Ai tempi dell’indagine il colosso di Mountain View aveva assicurato ai suoi utenti che una volta disattivata la relativa impostazione dai dispositivi l’azienda non avrebbe potuto accedere ai loro dati. Peccato che i fatti abbiano provato il contrario. L’indagine ha rivelato che Google, nonostante le precedenti premesse, ha continuato ad accedere alle informazioni relative alla posizione dei suoi utenti. Inoltre, anche dopo la disattivazione della cronologia delle posizioni, questi dati sono stati conservati dall’azienda.
Secondo i querelanti, un comportamento del genere va contro le leggi della California
sulla privacy e dunque hanno accusato Google di essersi introdotta nella propria sfera privata. Dalle indagini è emerso che a posizione degli utenti veniva registrata ogni volta che si utilizzava una delle app di Google sul proprio smartphone.La causa collettiva in California ha stabilito un risarcimento che Google dovrà fornire creando un fondo in contanti non reversibile. I 62 milioni di dollari saranno distribuiti a 21 organizzazioni no profit. Quest’ultime si impegnano per difendere il diritto alla privacy degli utenti coinvolti nella causa collettiva.

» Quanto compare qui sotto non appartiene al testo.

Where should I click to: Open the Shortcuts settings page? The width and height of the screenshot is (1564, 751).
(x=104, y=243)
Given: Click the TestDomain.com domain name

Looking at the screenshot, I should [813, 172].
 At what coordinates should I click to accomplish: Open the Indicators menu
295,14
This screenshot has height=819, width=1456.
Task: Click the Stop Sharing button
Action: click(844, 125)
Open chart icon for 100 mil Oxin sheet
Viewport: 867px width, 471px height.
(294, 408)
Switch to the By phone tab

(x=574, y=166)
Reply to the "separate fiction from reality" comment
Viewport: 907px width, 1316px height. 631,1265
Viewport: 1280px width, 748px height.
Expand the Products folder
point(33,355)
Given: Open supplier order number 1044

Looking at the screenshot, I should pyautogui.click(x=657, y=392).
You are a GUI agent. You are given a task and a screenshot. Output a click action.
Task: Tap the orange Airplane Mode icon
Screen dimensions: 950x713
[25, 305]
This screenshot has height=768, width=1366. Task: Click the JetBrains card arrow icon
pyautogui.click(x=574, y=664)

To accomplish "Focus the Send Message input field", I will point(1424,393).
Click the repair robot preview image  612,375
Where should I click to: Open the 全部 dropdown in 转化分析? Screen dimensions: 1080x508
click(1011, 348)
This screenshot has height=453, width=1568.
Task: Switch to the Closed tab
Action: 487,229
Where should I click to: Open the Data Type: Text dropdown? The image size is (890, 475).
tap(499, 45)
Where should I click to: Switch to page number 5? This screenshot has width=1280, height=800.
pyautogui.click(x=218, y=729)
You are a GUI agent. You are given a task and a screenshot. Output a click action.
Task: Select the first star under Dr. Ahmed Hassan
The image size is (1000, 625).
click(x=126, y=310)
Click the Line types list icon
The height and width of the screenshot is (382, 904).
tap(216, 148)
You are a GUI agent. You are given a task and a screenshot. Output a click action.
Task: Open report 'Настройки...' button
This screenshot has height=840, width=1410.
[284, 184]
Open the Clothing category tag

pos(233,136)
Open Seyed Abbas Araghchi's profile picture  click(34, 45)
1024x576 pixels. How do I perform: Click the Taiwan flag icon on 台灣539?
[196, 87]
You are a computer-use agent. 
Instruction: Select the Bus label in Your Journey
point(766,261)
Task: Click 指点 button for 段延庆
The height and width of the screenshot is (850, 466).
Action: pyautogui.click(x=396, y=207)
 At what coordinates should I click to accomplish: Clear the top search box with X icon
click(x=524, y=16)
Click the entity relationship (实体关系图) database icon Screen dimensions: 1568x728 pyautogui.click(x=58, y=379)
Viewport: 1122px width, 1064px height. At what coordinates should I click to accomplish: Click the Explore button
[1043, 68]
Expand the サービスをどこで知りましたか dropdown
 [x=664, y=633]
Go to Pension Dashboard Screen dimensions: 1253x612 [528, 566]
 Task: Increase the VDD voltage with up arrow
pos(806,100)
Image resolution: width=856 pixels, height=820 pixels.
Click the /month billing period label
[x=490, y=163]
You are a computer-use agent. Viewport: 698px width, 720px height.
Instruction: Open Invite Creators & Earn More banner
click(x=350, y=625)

La sentenza finale è arrivata dopo circa sei anni. Nel frattempo, Google si è impegnata per apportare una serie di modifiche che permettano agli utenti di controllare con precisione come funziona il tracciamento della loro posizione. Inoltre, viene permesso loro di accedere alle informazioni relative e cancellare la cronologia in qualsiasi momento vogliano mantenendo il sistema sicuro e protetto.